ACTION ITEM: Here the job is to print all of the entries below verbatim and leave out any picture.

TASK MATERIAL:
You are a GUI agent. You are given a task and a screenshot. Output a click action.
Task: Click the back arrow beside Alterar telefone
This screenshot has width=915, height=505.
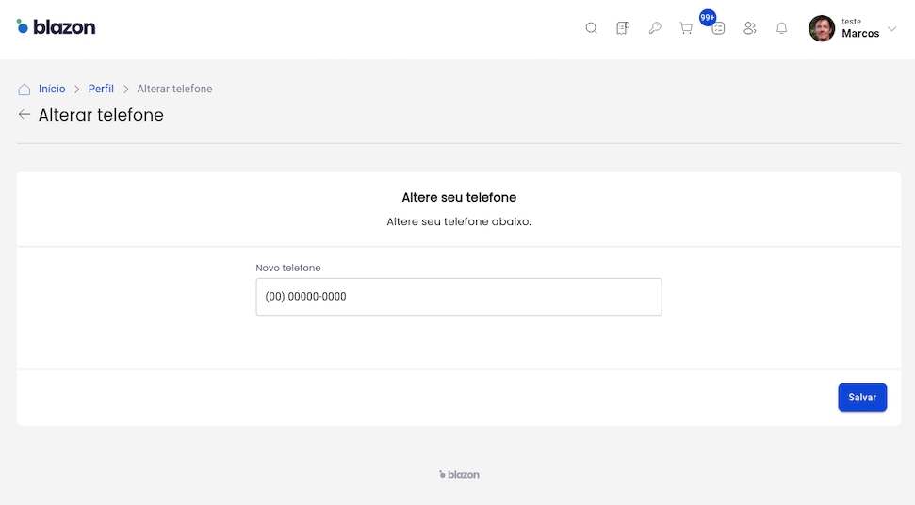25,115
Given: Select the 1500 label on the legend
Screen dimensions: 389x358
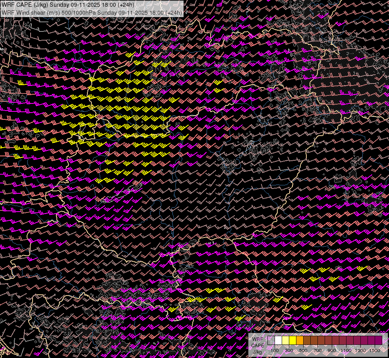Looking at the screenshot, I should coord(375,350).
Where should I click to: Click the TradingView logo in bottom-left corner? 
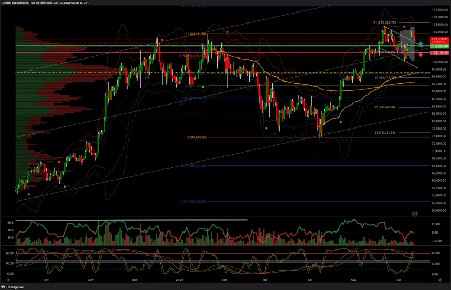pyautogui.click(x=14, y=286)
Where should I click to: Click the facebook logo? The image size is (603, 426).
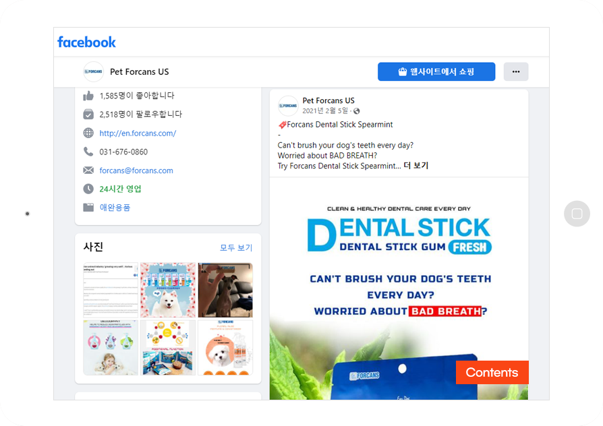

ANSWER FOR THIS EXERCISE:
You are a GUI agent. You are given a task and a screenshot. Output a click action.
Task: Click the back arrow beside Alterar telefone
This screenshot has width=915, height=505.
25,115
Given: Select the 1500 label on the legend
Screen dimensions: 389x358
Looking at the screenshot, I should coord(375,350).
Where should I click to: Click the TradingView logo in bottom-left corner? 
pyautogui.click(x=14, y=286)
Where should I click to: Click the facebook logo? The image size is (603, 426).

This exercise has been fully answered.